Telkom's complaint before the High Court related to the nature of the evidence that the arbitrator had taken into account and his failure to appreciate the import of South African law (which applied in terms of the agreement) in relation to the interpretation of the contract and to certain amendments. The High Court's approach was to interpret the agreement afresh. It accordingly came to a different conclusion as to its meaning. It then concluded that the arbitrator had not applied his mind to the agreement in a proper manner and that he had misconceived the nature of the inquiry and his duties and furthermore that he had exceeded the bounds of his powers. The Supreme Court of Appeal held that it was not for the High Court to re- interpret the contract: it should have determined whether gross irregularities as alleged by Telkom had been committed. In conducting itself as it did, the High Court had, according to the Supreme Court of Appeal, impermissibly dealt with the matter as an appeal and not a review.

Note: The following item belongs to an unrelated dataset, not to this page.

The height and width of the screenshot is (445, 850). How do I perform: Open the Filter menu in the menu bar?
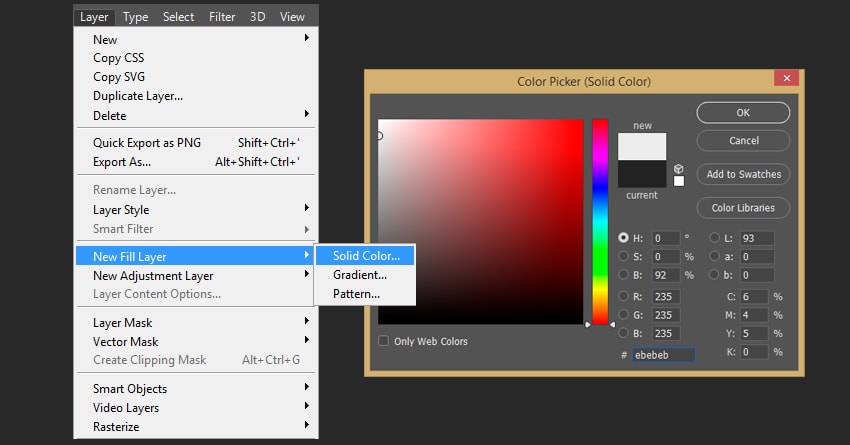(222, 16)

In respect of some of the criticisms levelled by Telkom against the arbitrator, the Supreme Court of Appeal held that even if the arbitrator may have been wrong in his reasoning (which he was not), that did not mean that he had misconceived the nature of the inquiry or his duties or that he had acted irrationally. According to the Supreme Court of Appeal, it could not be said that the arbitrator had committed any gross irregularities in the arbitration proceedings or exceeded his powers as envisaged in s 33 (1) (b) of the Act. After all, by agreeing to arbitration, the parties had, as the Supreme Court of Appeal noted, limited interference by courts on the grounds of the procedural irregularities set out in s 33 (1) of the Act. By necessary implication they had therefore waived the right to rely on any further ground of review.

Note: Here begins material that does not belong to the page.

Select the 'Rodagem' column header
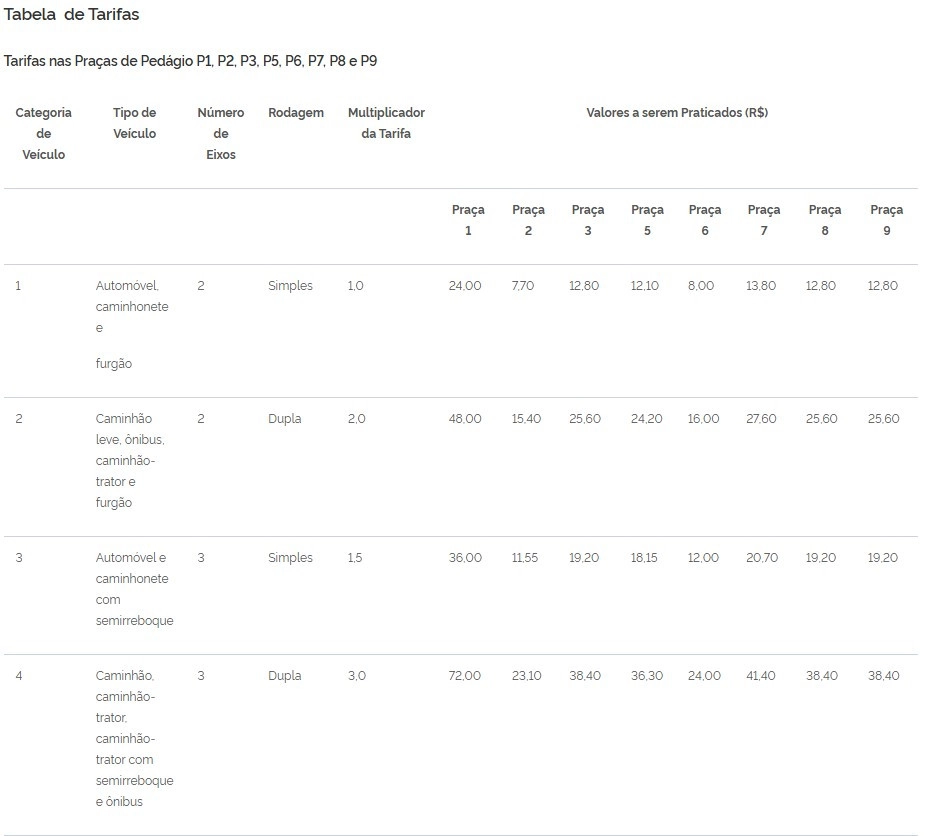935x836 pixels. pos(296,113)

The Supreme Court of Appeal held that the conclusion by the arbitrator that Telkom's refusal to accept delivery of the tendered software was a repudiation of the agreement which Telcordia was entitled to accept as discharging the agreement, could not be faulted. There were no grounds, according to the Supreme Court of Appeal, for the setting aside of the arbitration award. In doing so, the High Court had, in the view of the Supreme Court Appeal, erred. The appeal accordingly succeeded and the order of the High Court was set aside. In its stead was substituted an order dismissing Telkom’s application with costs.